In a new study from Sweden's Karolinska Institutet, researchers present a novel technology to reduce the risk of tumor spread and bleeding associated with fine-needle biopsy in suspected cancer. The technology is called Anti-Seeding, and has been clinically tested in breast cancer on a small scale at St. Görans Hospital in Stockholm during a one year period. The researchers will now move forward with larger studies in other cancers, and are also working to develop the technology to enable treatment of some cancers in parallel with the needle diagnostic procedure.
Most deaths in cancer are due to metastases, which spread from the primary tumor to other organs in the body. It has been suspected for a long time that living cancer cells may detach from the primary tumor already during tissue sampling, and grow as daughter tumors in other parts of the body. However, it is still unclear to what extent this is a real risk. The new needle technology, presented in an article in the British Journal of Cancer, prevents possible spread of detached cells directly when the tissue sample is taken. This is made possible by converting the needle movements made by the operator to an electric signal that is fed to a computer that automatically transforms the movements of the needle into heat pulses within the tissue. The heat is obtained by friction from radio frequent electric current in the needle, according to a similar principle as in a microwave oven.

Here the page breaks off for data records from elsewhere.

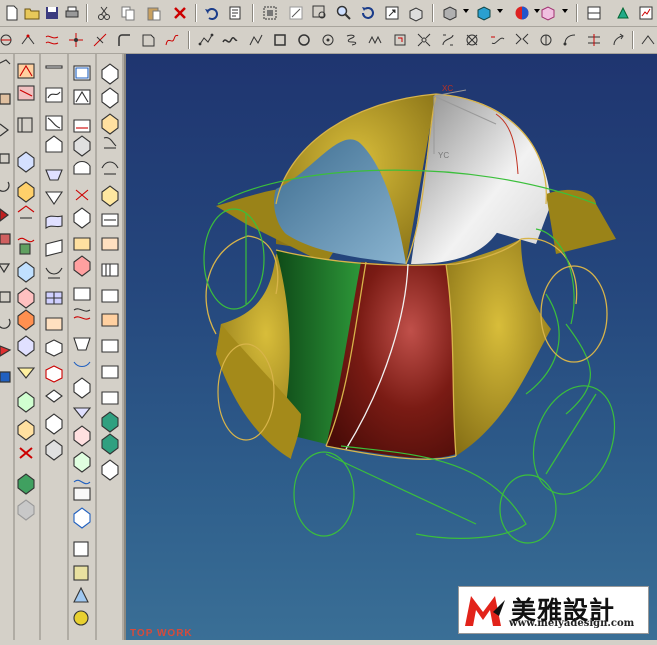 The height and width of the screenshot is (645, 657). What do you see at coordinates (376, 40) in the screenshot?
I see `text-curve-icon` at bounding box center [376, 40].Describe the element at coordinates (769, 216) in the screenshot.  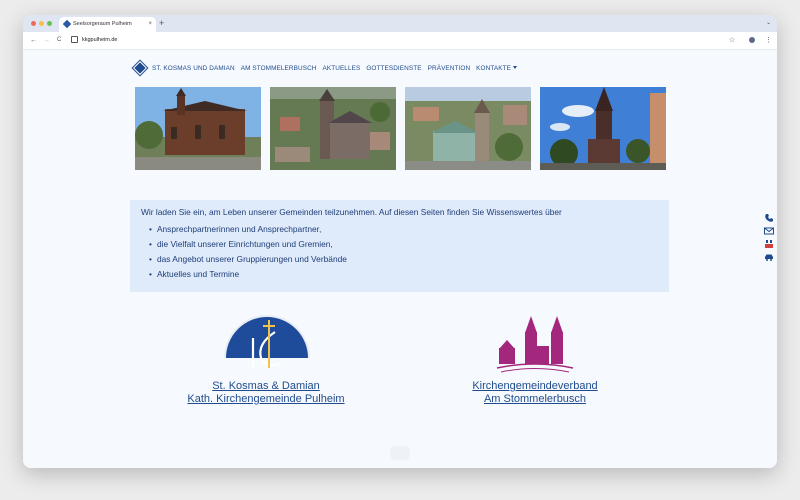
I see `phone-icon` at that location.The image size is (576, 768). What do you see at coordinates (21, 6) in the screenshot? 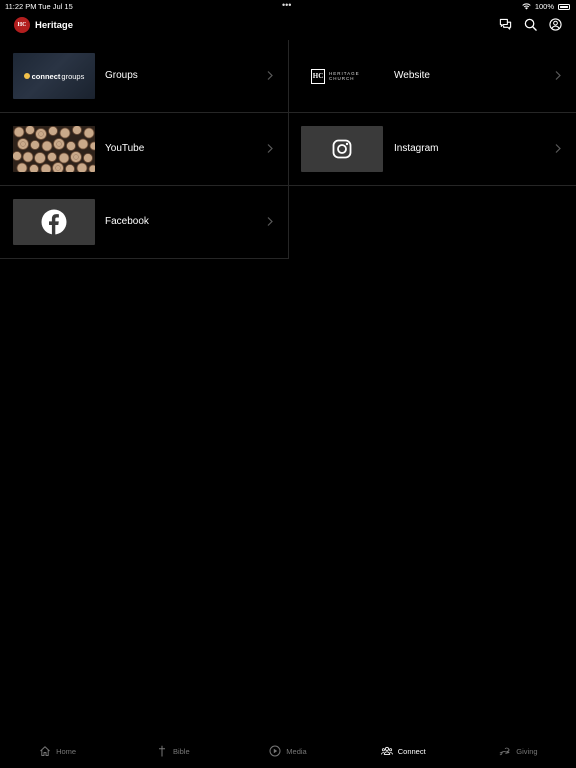
I see `status-time: 11:22 PM` at bounding box center [21, 6].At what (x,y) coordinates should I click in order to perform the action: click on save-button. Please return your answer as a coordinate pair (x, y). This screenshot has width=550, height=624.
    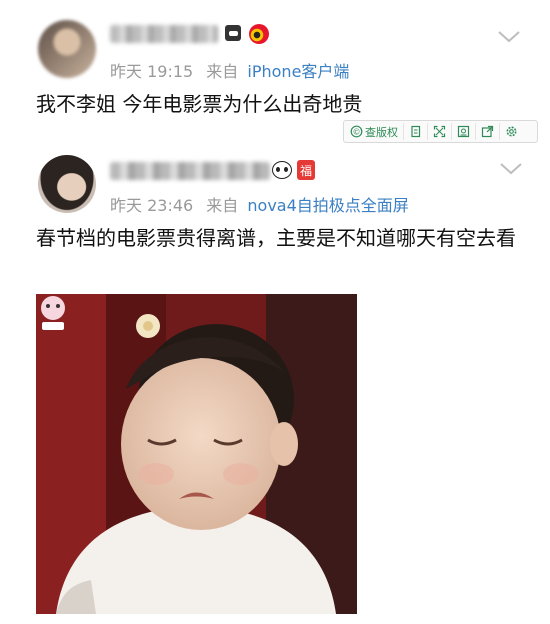
    Looking at the image, I should click on (464, 132). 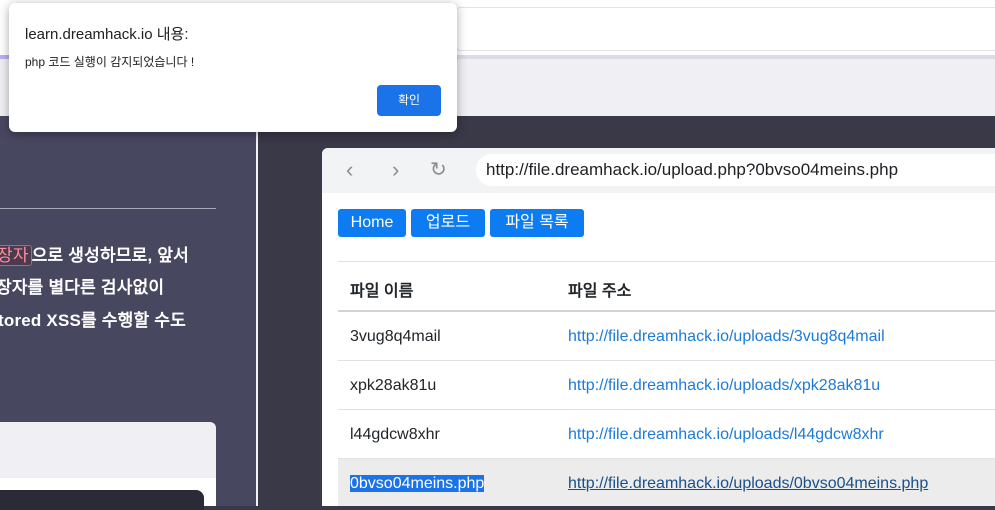 I want to click on table-header-border, so click(x=666, y=311).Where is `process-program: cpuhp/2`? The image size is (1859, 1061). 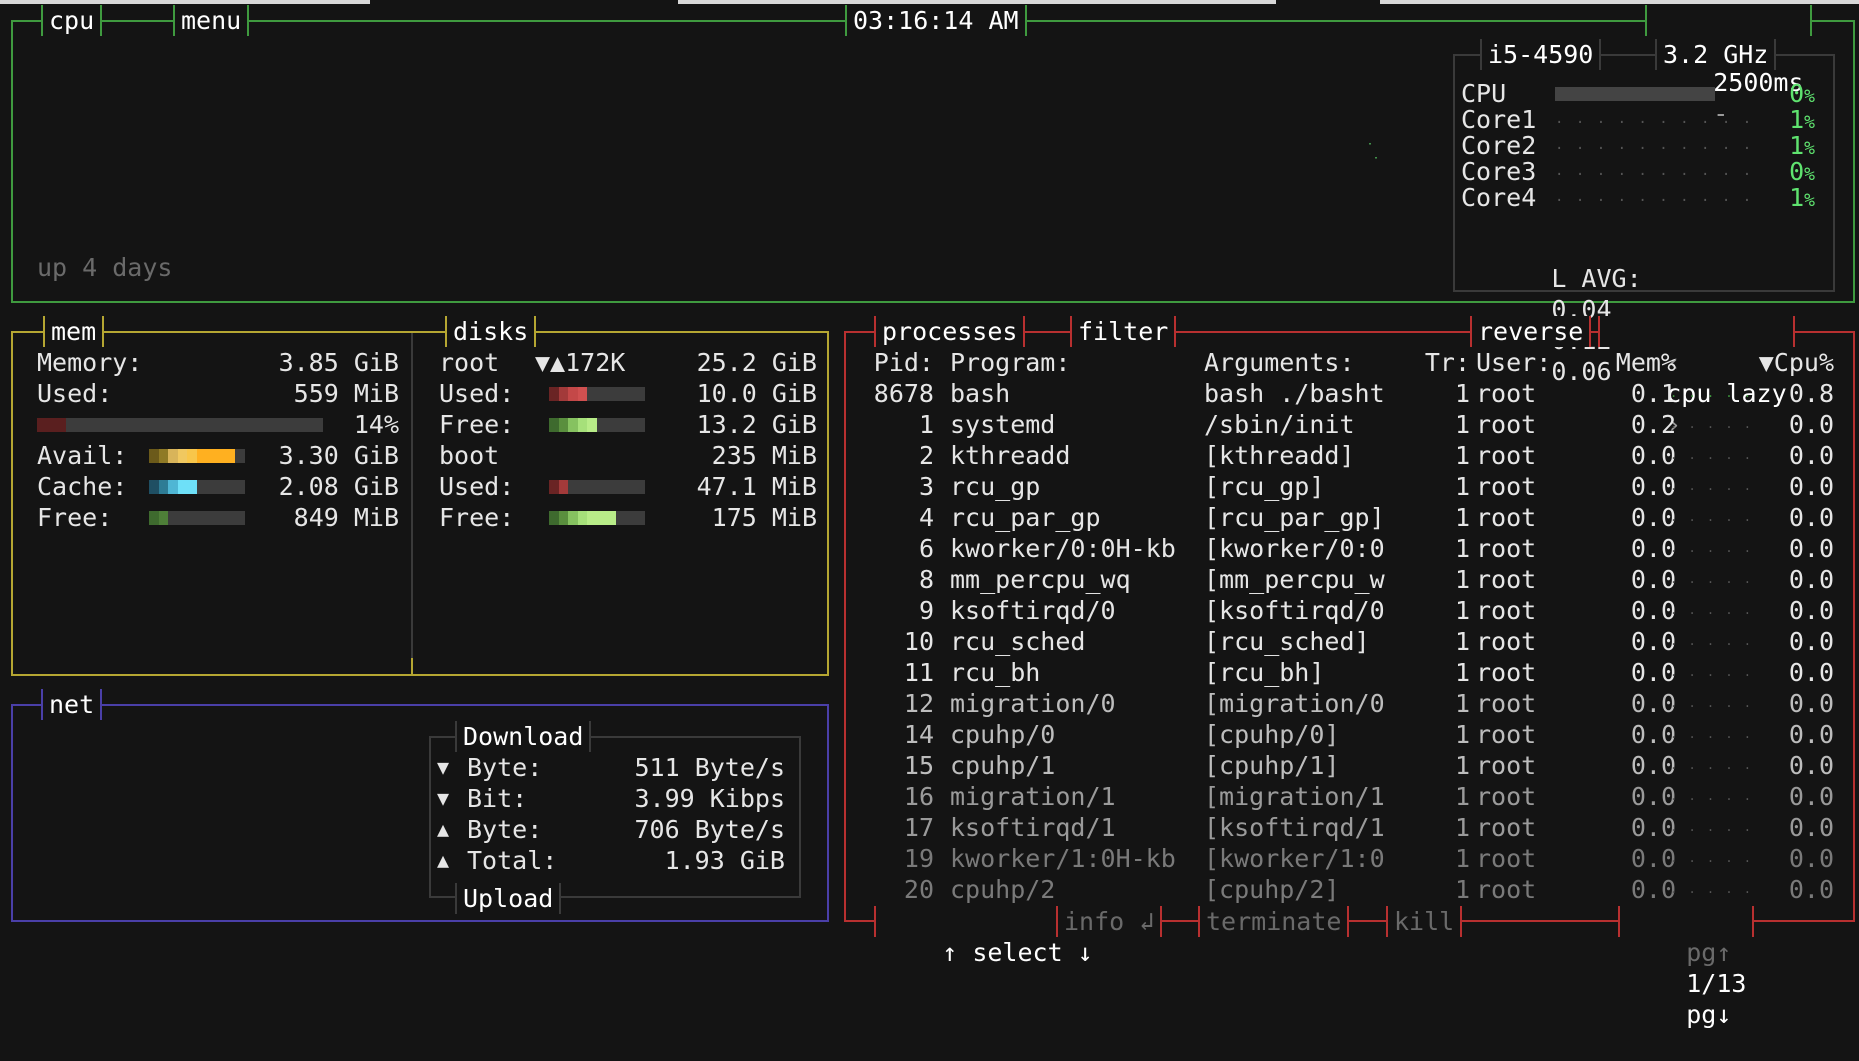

In their study, Professors Hans Wiksell and Gert Auer and colleagues first examined the blood droplets coming out through the needle track during fine-needle biopsies in 88 breast cancer patients. They found that the blood in as many as 74 % of the cases contained living cancer cells. Another 31 patients were then examined with the help of the new combined diagnostic-treatment needle technology. When the collected blood droplets from the patients were studied, the researchers found that the living cancer cells had disappeared completely. The bleeding caused by the biopsy also decreased. The researchers could also proof that the tumor sample quality was not deteriorated by the new technology, and that the patients didn't seem to feel more pain than from an ordinary fine-needle biopsy.
The plan is now to proceed with randomized trials in several cancers, including lung cancer and liver cancer where the risk of tumor spread is greater than in breast cancer. The Anti-Seeding technology should also be adapted for core-needle biopsies, which is most common when taking diagnostic tissue samples. Further trials are also underway with a much larger version of the Anti-Seeding technology (PRFA), where the so-called Minimally Invasive Surgery is performed early on small breast tumors. This treatment can then be done with local anesthesia only and requires no access to special operating room facilities.
In addition to the researchers at Karolinska Institutet and St. Görans Hospital, researchers at the Karolinska University Hospital and Sabbatsbergs Hospital in the Stockholm area have participated in the study. The work was funded by AFA Insurance, VINNOVA and NeoDynamics AB, the latter a company that Hans Wiksell has started and now runs.